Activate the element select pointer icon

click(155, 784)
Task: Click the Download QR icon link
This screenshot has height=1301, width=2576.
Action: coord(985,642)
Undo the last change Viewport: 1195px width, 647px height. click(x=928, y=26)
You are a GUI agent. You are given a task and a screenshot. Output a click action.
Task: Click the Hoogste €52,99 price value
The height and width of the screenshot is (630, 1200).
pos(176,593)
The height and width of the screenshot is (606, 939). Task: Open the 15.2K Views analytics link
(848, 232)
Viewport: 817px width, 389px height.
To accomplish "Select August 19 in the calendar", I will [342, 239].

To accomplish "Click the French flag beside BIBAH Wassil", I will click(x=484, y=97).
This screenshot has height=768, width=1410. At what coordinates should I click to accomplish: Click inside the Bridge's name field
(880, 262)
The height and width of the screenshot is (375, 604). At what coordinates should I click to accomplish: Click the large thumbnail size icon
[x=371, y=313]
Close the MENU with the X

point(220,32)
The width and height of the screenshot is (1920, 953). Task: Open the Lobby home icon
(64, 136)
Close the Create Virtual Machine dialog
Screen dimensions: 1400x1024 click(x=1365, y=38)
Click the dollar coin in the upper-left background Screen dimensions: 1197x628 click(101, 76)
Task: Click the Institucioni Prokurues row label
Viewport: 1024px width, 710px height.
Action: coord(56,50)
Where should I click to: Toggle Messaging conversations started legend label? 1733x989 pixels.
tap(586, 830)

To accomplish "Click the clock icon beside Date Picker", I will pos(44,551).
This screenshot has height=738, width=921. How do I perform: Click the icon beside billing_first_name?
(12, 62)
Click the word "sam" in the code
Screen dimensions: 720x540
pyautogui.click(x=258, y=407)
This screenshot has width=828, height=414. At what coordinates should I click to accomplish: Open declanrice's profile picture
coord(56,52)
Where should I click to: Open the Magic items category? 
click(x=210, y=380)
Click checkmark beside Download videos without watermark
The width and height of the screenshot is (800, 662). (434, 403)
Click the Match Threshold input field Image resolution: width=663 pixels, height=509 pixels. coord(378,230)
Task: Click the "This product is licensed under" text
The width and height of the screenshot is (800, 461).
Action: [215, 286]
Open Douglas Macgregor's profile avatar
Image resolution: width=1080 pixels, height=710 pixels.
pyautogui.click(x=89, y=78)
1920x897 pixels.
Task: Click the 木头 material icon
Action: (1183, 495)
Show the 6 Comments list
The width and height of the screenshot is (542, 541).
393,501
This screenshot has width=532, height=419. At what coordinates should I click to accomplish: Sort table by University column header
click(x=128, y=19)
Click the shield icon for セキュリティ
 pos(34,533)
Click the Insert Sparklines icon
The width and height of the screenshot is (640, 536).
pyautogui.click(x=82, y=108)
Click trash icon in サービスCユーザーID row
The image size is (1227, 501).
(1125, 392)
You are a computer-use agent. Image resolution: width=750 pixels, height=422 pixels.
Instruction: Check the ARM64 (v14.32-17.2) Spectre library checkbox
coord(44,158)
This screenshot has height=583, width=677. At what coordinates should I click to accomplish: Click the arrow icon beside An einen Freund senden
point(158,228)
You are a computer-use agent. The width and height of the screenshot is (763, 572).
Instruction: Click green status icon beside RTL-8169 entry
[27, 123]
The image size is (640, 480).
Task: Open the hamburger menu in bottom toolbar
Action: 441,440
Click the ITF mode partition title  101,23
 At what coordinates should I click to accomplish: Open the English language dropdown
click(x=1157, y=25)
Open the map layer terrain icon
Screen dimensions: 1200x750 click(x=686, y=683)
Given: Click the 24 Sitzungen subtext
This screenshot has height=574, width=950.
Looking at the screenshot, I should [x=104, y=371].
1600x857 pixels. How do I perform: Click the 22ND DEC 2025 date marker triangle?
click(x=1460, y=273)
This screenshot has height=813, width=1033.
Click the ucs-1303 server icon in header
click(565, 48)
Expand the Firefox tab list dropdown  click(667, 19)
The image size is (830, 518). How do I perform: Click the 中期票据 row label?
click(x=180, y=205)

+-------+

What to work on: Scan the entries for the word "computer". Report each line that has it.

Reply to the task:
You are a computer-use agent. Image resolution: width=750 pixels, height=422 pixels.
You are a computer-use agent. The width and height of the screenshot is (763, 572).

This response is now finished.